Scope
Overview
LNet Multi-Rail has implemented the ability for multiple interfaces to be used on the same LNet network or across multiple LNet networks. The LNet Health feature adds the ability to resend messages across different interfaces when interface or network failures are detected. This allows LNet to mitigate communication failures before passing the failures to upper layers for further error handling. To accomplish this, LNet Health depends on health information reported by the underlying fabrics such as MLX and OPA.
LNet Health will monitor three different types of failures:
- local interface failures as reported by the underlying fabric
- remote interface failures as reported by the remote fabric
- network timeouts.
Each one of these classes of failures are dealt with separately at the LNet layer. The implementation of this health feature at the LNet layer allows LNet to re-transmit messages across different types of interfaces.
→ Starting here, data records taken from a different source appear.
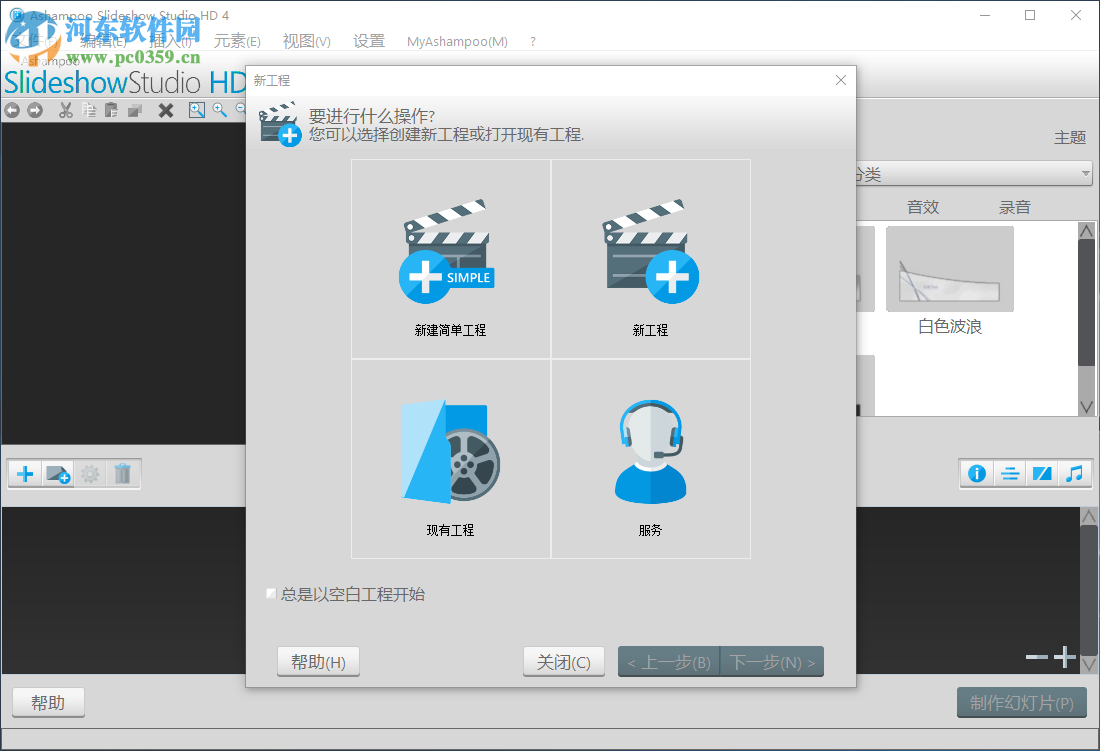Click the Paste icon in toolbar
Viewport: 1100px width, 751px height.
click(x=111, y=110)
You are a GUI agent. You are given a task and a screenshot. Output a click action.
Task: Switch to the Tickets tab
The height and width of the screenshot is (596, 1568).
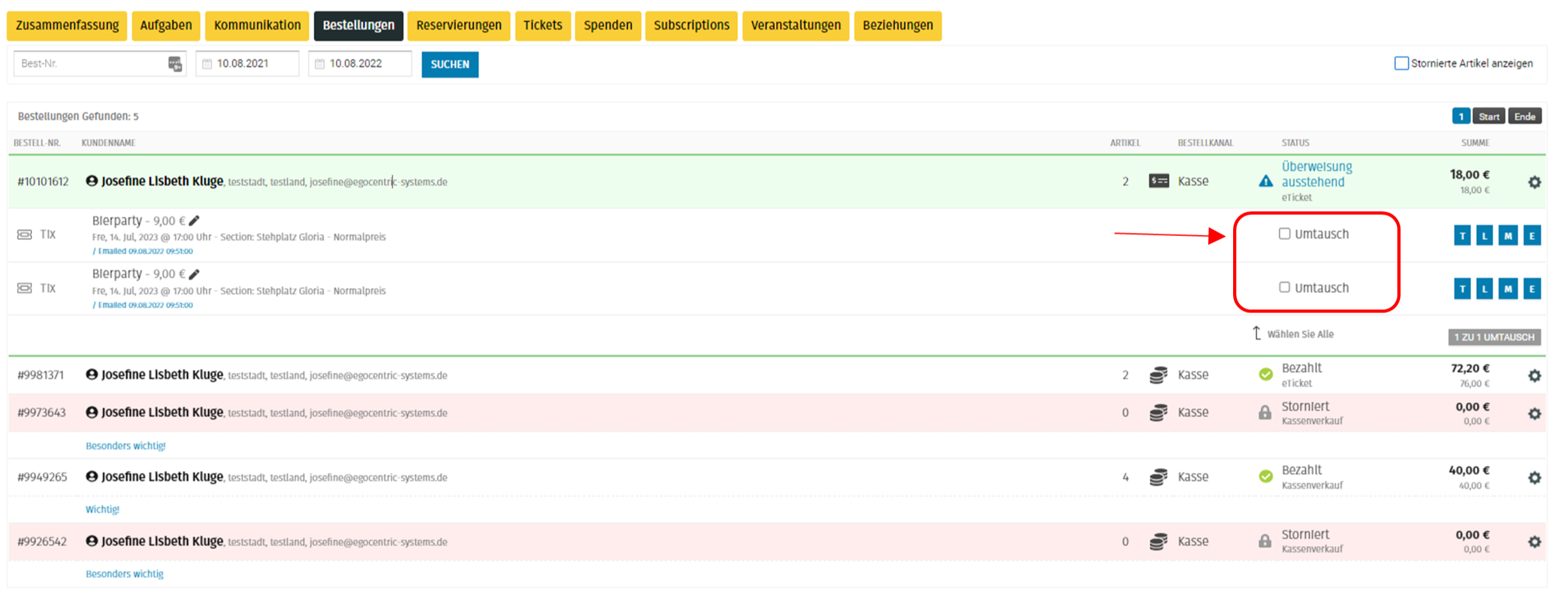542,26
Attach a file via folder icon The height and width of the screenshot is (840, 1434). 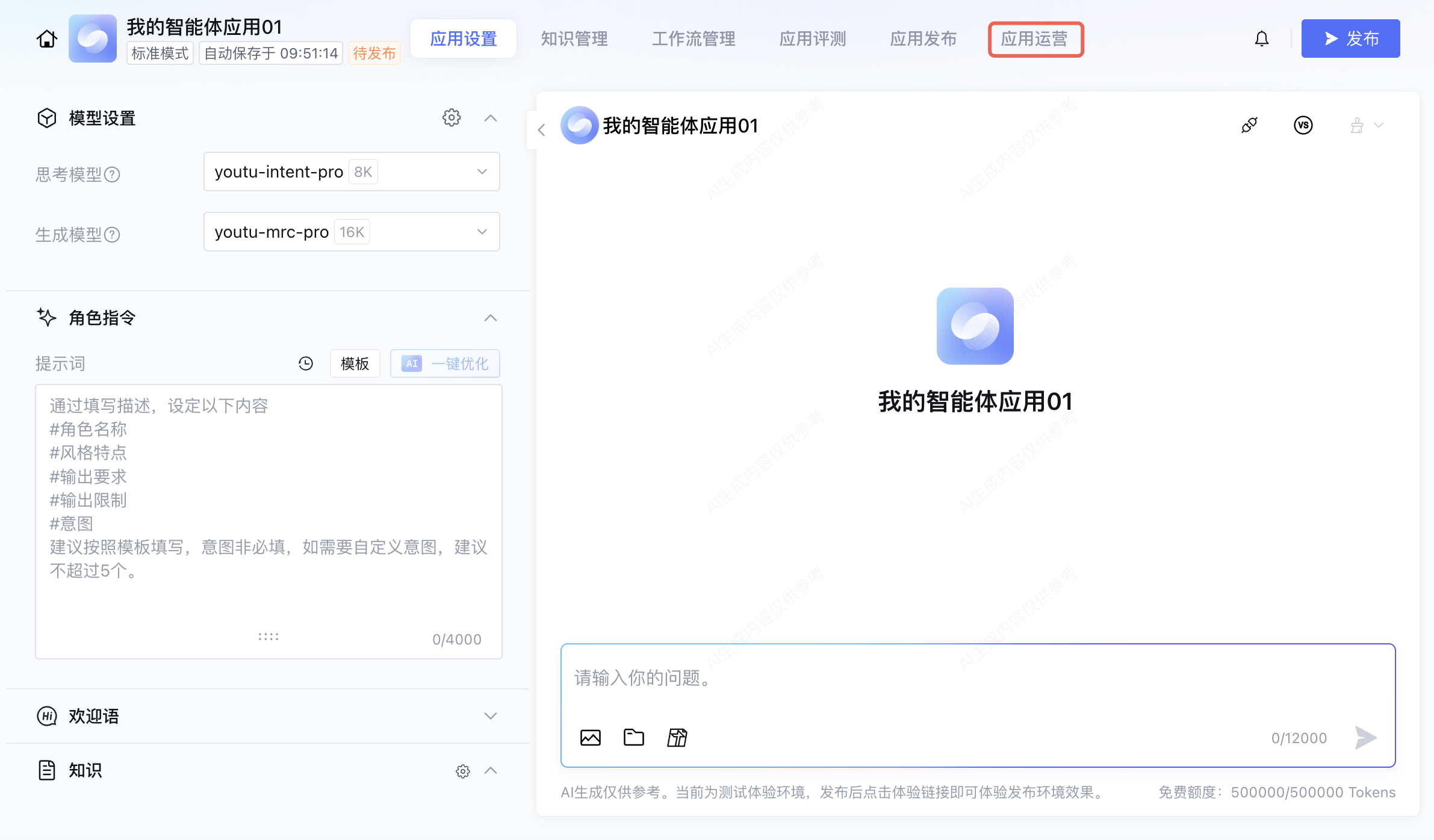(x=633, y=737)
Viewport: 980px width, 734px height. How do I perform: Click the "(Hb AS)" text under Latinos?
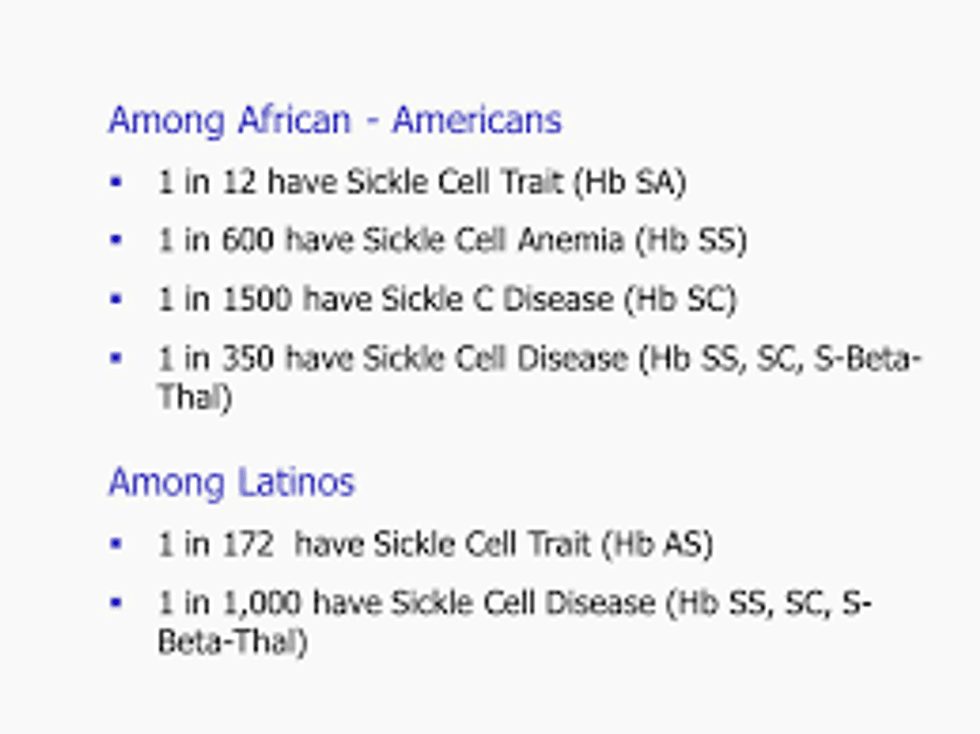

For example if a peer has both MLX and OPA interfaces and a transmit error is detected on one of them then LNet can re-transmit the message on the other available interface.
In-Scope
- LNet shall make best effort to ensure a message is delivered to the immediate next-hop
- LNet shall re-transmit LNet messages (PUT/GET/ACK/REPLY) over the different local and remote interfaces available.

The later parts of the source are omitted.